In 2015, Roque et al. [28] evaluated the effect of LE versus CC for ovulation induction followed by intercourse in women with PCOS, and found that the former was superior in terms of the live birth rate and pregnancy rate. However, it remains unclear whether these effects differ when ovulation induction is followed by IUI. Our study evaluated the effect of LE versus CC (without adjuvants, i.e., other aromatase inhibitors) for ovulation induction in women with PCOS and found that the former, when followed by timed intercourse, obviously increased the ovulation, pregnancy, and live birth rates when compared with the latter. Additionally, we found that the pregnancy rate after IUI was significantly improved when using LE, compared with CC.

Although our meta-analysis demonstrated a higher pregnancy rate after IUI with LE, the meta-analysis of pregnancy rate was based on two low-quality RCTs [12, 26] with high risks of bias and no apparent statistical difference between LE and CC. Furthermore, our meta-analysis indicated that compared with CC, LE for ovulation induction, followed by timed intercourse, could have superior effects on the ovulation, pregnancy, and live birth rates. However, the RCTs included in this meta-analysis inconsistently reported the treatment cycle and CC sensitivity statuses. Five RCTs [15, 19, 21,22,23] were conducted for at least two consecutive ovulation cycles, whereas six RCTs [12, 13, 24,25,26,27] included patients who underwent ovulation induction for only one cycle. Furthermore, five RCTs [12, 21, 25,26,27] included therapy-naïve participants, whereas six RCTs failed to note the previous therapy status of the participants. Therefore, the inclusion of these documents might have led to selection bias.

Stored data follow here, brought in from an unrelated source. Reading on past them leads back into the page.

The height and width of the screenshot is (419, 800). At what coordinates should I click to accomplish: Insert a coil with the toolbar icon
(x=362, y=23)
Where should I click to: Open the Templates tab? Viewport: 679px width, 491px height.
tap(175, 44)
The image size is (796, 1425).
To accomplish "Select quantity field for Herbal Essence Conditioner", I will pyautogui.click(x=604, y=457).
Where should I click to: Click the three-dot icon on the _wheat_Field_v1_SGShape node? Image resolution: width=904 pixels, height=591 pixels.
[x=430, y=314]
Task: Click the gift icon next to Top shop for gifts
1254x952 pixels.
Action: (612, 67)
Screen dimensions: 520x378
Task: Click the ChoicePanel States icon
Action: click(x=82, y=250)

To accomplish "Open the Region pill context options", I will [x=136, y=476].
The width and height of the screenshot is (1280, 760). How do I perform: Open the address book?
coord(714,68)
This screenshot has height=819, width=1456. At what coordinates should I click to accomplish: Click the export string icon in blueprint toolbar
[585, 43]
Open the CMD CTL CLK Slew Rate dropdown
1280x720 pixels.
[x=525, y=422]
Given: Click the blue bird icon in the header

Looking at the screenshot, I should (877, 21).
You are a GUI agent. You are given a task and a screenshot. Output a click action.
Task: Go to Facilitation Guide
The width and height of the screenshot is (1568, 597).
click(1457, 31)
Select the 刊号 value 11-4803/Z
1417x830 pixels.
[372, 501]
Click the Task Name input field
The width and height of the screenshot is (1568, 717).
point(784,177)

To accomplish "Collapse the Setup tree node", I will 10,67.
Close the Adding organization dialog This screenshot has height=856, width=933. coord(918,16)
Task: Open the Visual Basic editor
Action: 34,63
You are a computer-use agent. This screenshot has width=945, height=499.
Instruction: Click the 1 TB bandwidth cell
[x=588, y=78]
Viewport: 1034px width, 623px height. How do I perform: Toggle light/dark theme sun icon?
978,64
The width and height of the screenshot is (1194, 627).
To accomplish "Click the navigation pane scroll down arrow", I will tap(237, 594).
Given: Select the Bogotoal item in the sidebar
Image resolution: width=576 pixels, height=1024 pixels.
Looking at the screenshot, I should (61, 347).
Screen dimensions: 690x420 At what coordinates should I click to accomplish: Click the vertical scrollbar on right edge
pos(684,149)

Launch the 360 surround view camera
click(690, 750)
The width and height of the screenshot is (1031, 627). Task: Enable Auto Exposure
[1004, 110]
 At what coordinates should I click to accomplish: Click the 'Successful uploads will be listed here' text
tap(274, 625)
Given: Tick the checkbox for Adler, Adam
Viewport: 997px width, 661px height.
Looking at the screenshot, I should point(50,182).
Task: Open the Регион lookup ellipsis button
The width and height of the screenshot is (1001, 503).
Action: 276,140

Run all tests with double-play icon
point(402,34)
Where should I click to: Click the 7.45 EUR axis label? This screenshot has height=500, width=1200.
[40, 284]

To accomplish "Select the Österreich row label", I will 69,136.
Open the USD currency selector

Although the studies included in this meta-analysis provided evidence favoring LE, the study had some limitations. First, the literature search was limited to studies published in the English language, which might have contributed to language bias. Second, when analysis according to geographic, the ovulation rate, pregnancy rate, live birth rate, abortion rate and multiple pregnancy rate, and the RR and 95% CI did not change substantially. This may be due to most of the 11 selected RCTs were concentrated in 1 region (Asia) or country, Third, some of the included studies were of low quality and had small numbers of participants, which might have affected the reliability and validity of the conclusions. Fourth, some of the included RCTs did not illustrate the randomization, blinding, and/or allocation concealment methods and/or lacked some data, which might have led to a high risk of publication and reporting biases.

Conclusion

Despite the aforementioned limitations, the results of this meta-analysis suggest that LE is superior to CC for ovulation induction in patients with PCOS who have not previously been treated with other ovulation-induction agents. However, larger, more elegantly designed clinical trials are required to obtain further evidence.